Darren Pauli reports:
Popular online cosmetics site Strawberrynet has asked customers if a function that allows anyone to retrieve its customers names, billing addresses, and phone numbers with nothing more than an email address is a bug or a feature.
The bug was first disclosed almost exactly a decade ago and resurfaced after security man Troy Hunt reported the flaw to the company last Thursday.
The feature means customers are able to checkout quickly by just putting their email address into a text entry box. Doing so returns personal information in cleartext, if the email address entered is already in Strawberrynet’s records.

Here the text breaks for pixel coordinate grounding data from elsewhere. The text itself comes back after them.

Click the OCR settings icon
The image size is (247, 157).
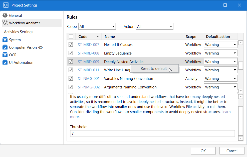(5, 55)
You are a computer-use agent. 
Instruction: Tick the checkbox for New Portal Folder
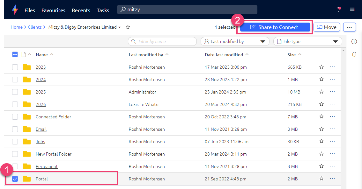[x=15, y=154]
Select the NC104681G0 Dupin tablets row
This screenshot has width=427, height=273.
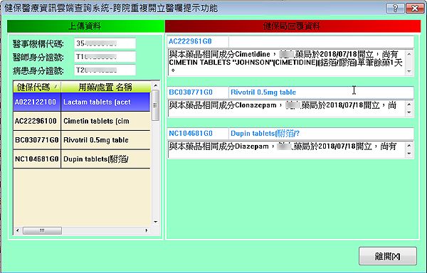(82, 159)
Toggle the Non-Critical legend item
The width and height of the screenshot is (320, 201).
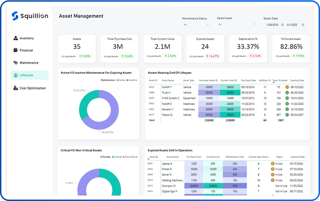130,157
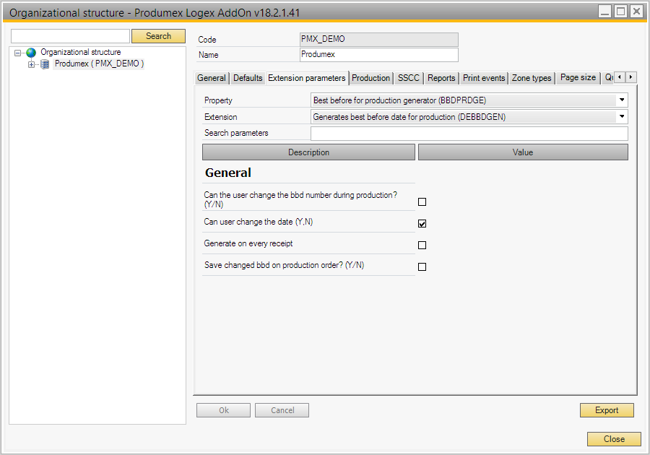Open the Print events tab

click(x=484, y=78)
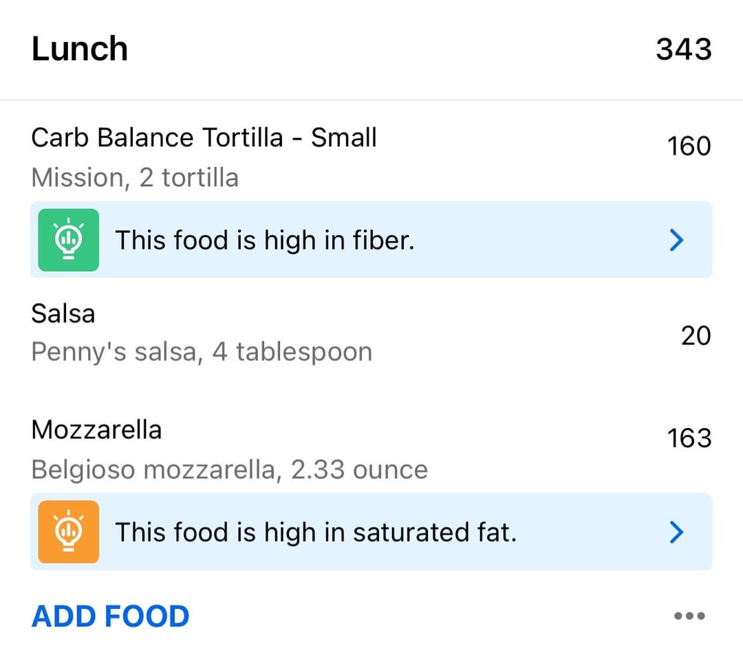The image size is (743, 659).
Task: Expand the high in fiber insight chevron
Action: pyautogui.click(x=677, y=240)
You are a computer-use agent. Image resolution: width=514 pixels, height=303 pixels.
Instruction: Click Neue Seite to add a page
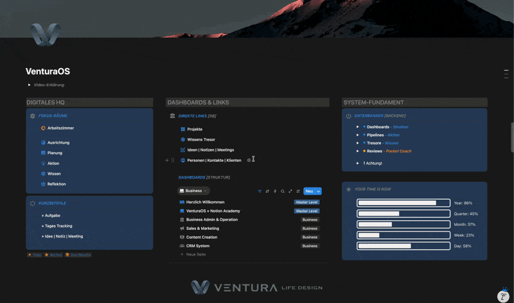pyautogui.click(x=195, y=255)
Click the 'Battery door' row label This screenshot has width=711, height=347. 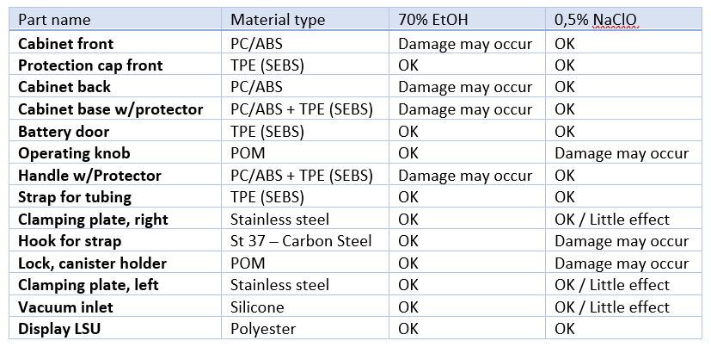(x=64, y=132)
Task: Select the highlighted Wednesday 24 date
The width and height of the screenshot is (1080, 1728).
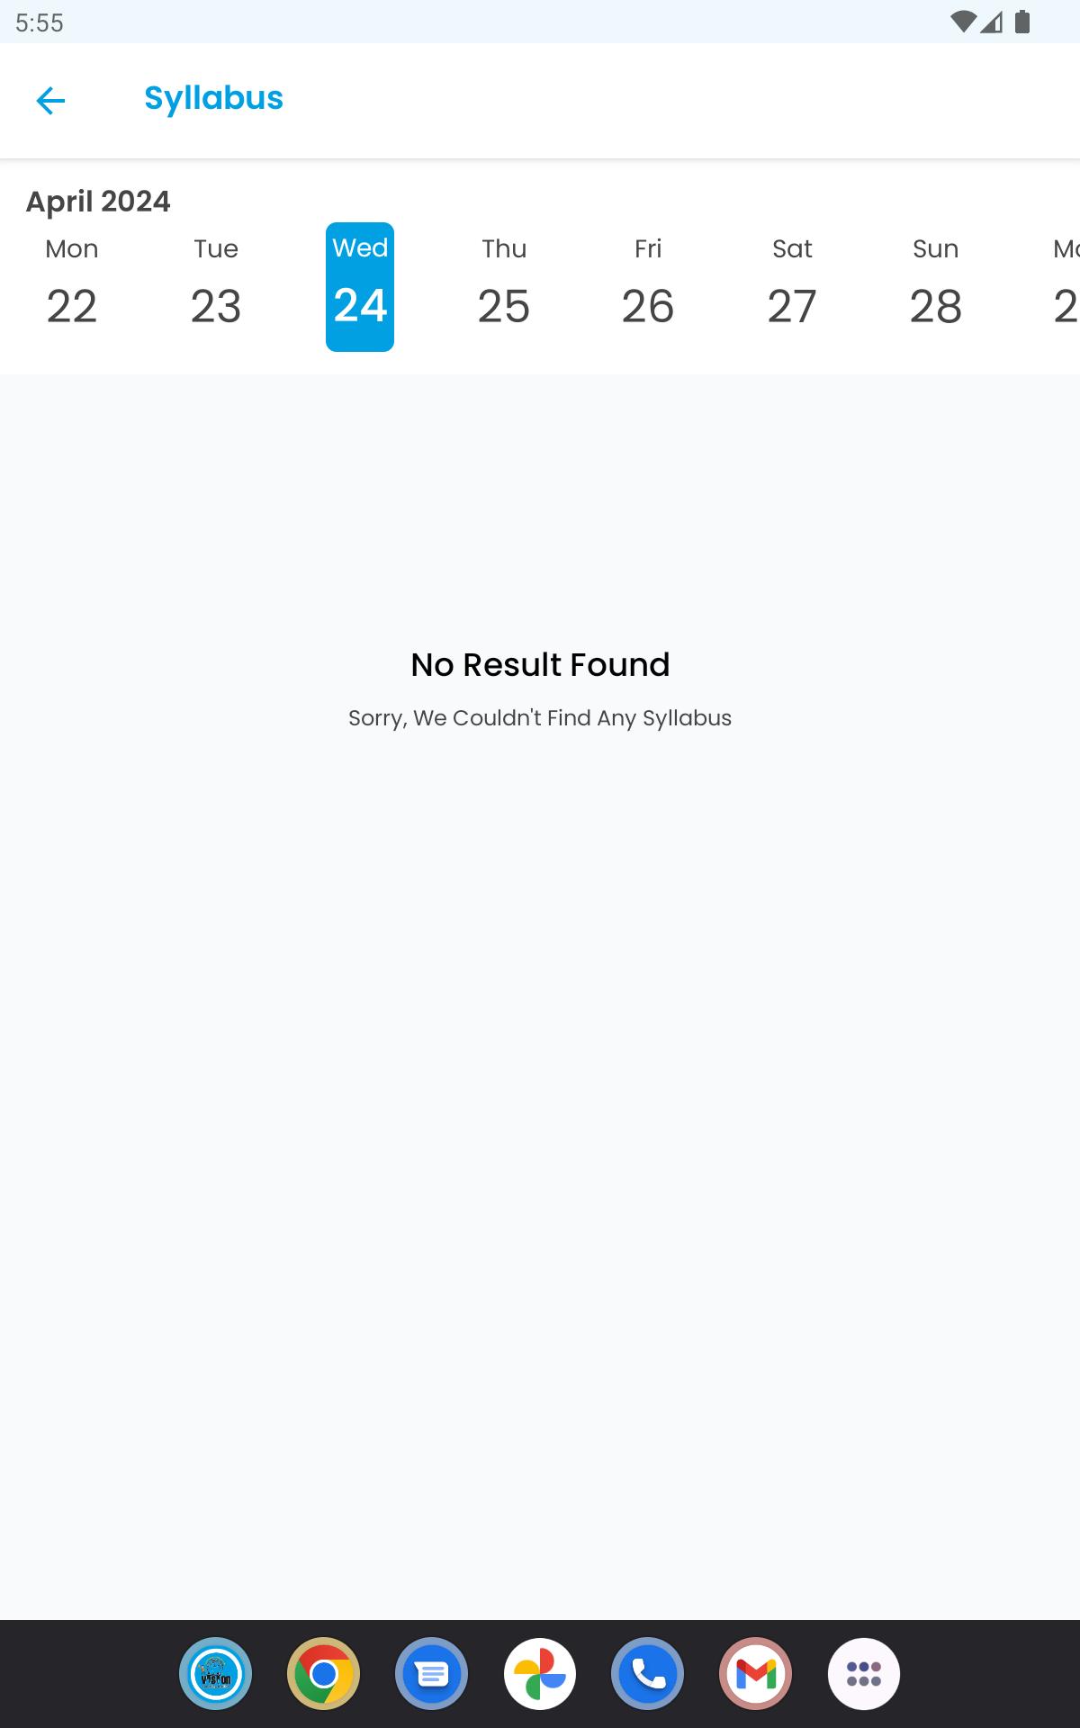Action: click(360, 286)
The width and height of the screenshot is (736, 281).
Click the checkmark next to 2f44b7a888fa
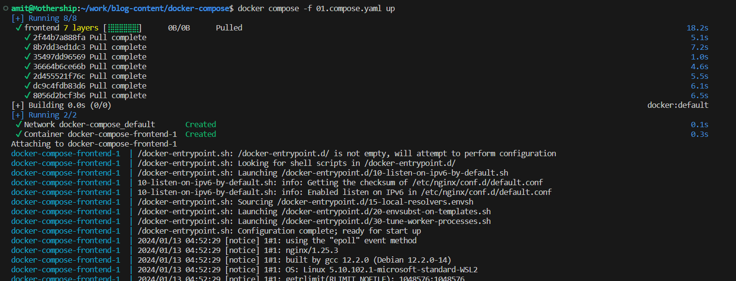click(x=27, y=37)
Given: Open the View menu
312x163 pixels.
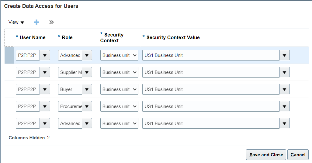Looking at the screenshot, I should click(16, 22).
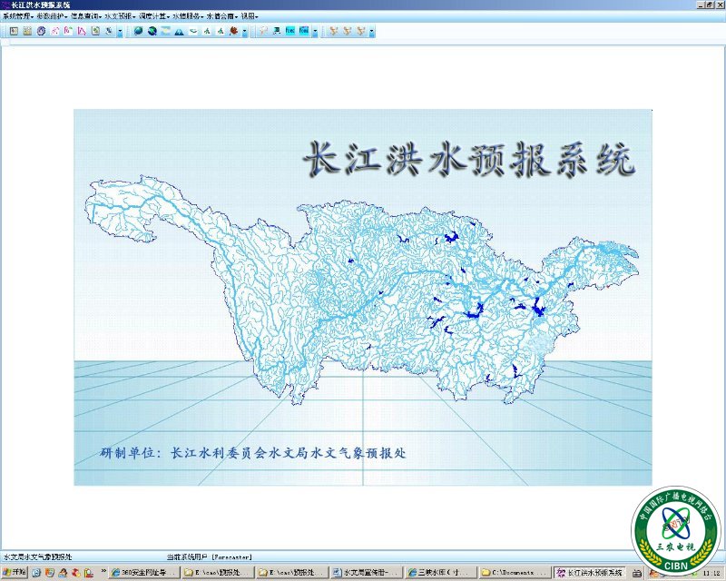726x581 pixels.
Task: Click the first orange icon in last toolbar group
Action: click(x=333, y=31)
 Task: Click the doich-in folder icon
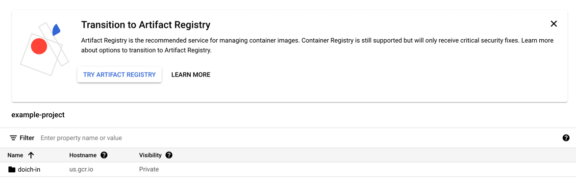pyautogui.click(x=12, y=170)
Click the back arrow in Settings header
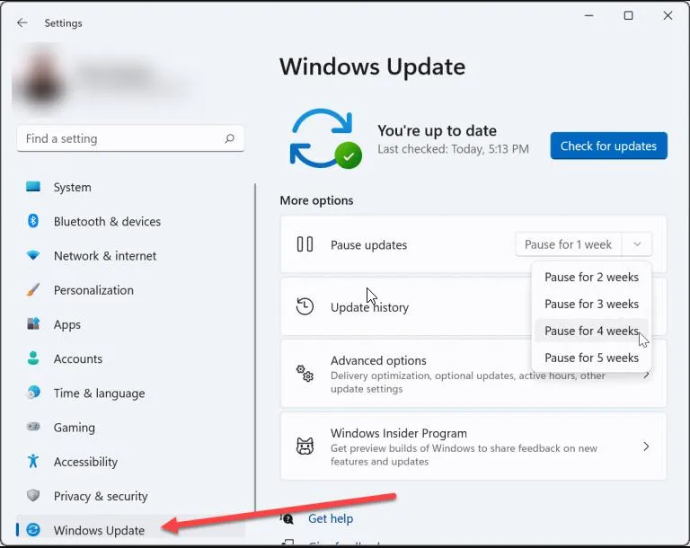 pos(22,22)
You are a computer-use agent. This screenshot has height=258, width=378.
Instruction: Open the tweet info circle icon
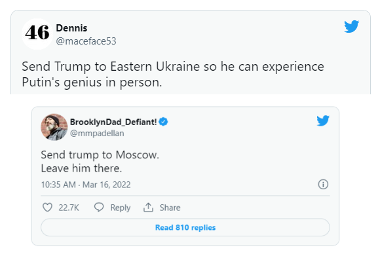tap(323, 184)
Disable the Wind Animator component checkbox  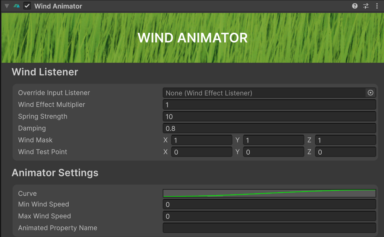[x=27, y=6]
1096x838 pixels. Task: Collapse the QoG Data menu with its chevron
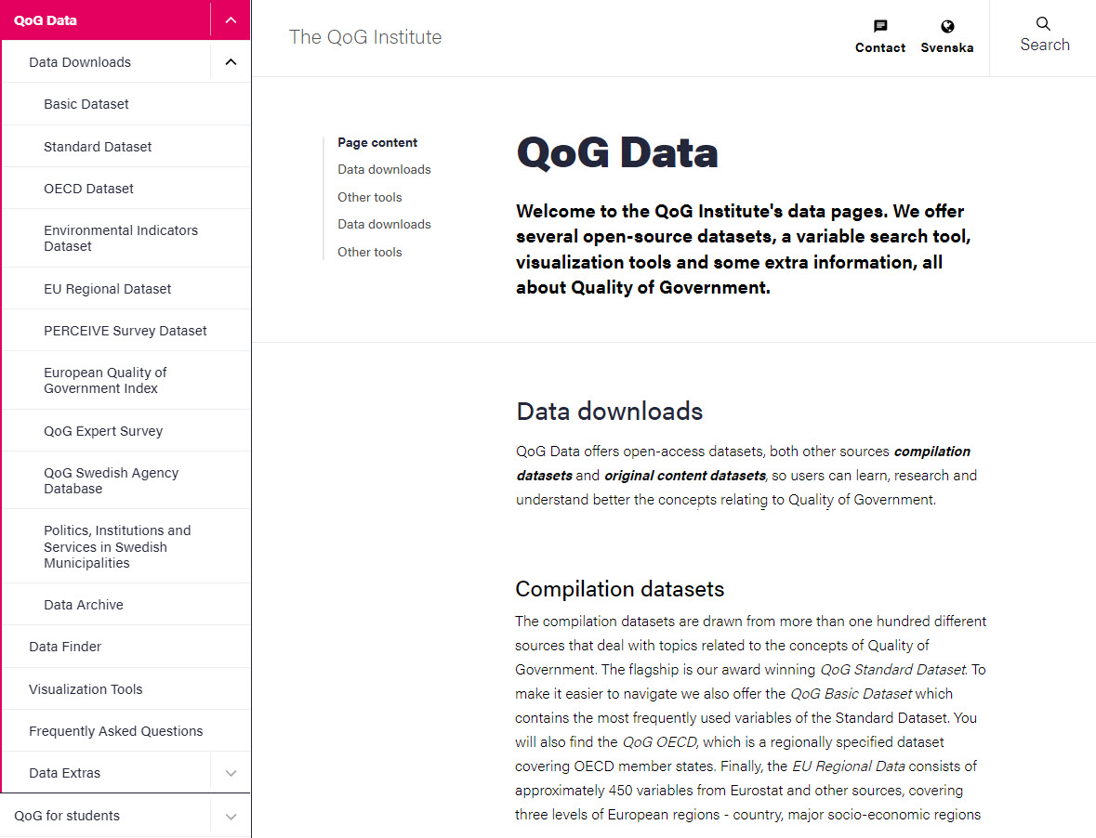point(230,19)
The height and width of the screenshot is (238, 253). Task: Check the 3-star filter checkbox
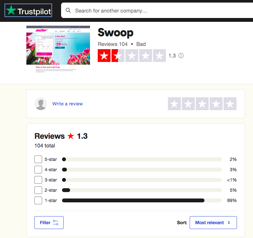click(38, 180)
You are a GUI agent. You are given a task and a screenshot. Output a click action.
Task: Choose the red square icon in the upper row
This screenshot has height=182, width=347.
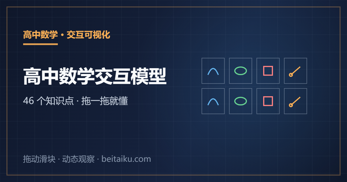point(268,71)
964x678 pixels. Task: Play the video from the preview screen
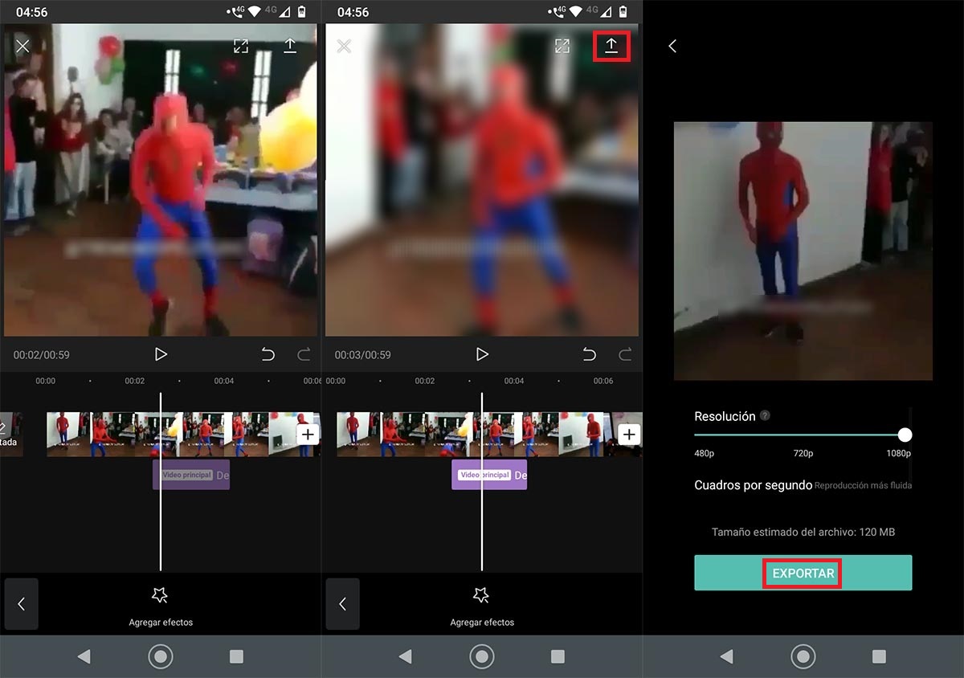pyautogui.click(x=161, y=353)
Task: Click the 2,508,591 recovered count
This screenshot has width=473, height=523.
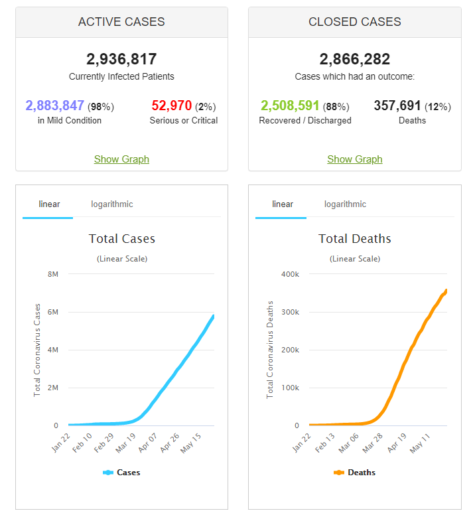Action: tap(290, 106)
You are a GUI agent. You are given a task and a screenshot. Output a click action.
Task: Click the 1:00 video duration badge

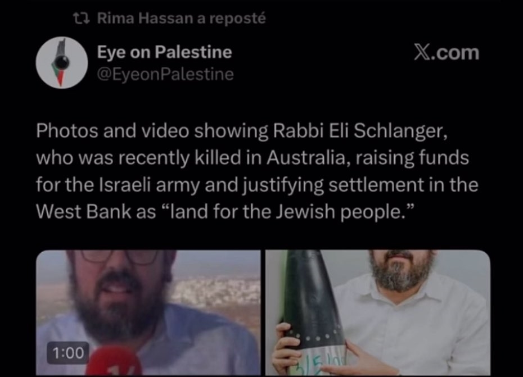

Read more on The Register.
The firm seems to be a Hong Kong-registered business. Hong Kong has data protection standards. Worse, I don’t see how what they’re doing is consistent with their privacy & security assurances that personal data is kept confidential.
Maybe some consumer should file a complaint with the data protection watchdog in Hong Kong. They’ve really gotten more proactive in the past few years and they might have something to say about this exposure of consumer information.
Thank you for your communication, we do listen to all views, over the sixteen years we have been operating it is only occasionally anyone has taken this position, most accept the convenience of quick access.
We do however understand your view, and as we have an account management system that is protected by password, we will make it clearer on our site upon registration that this option is available.
Thank you again for your communication.
Thank you for responding. As a suggestion: make the password-protected state the default setting, and allow users who want to waive it to waive it. But make sure they understand the risks of waiving it.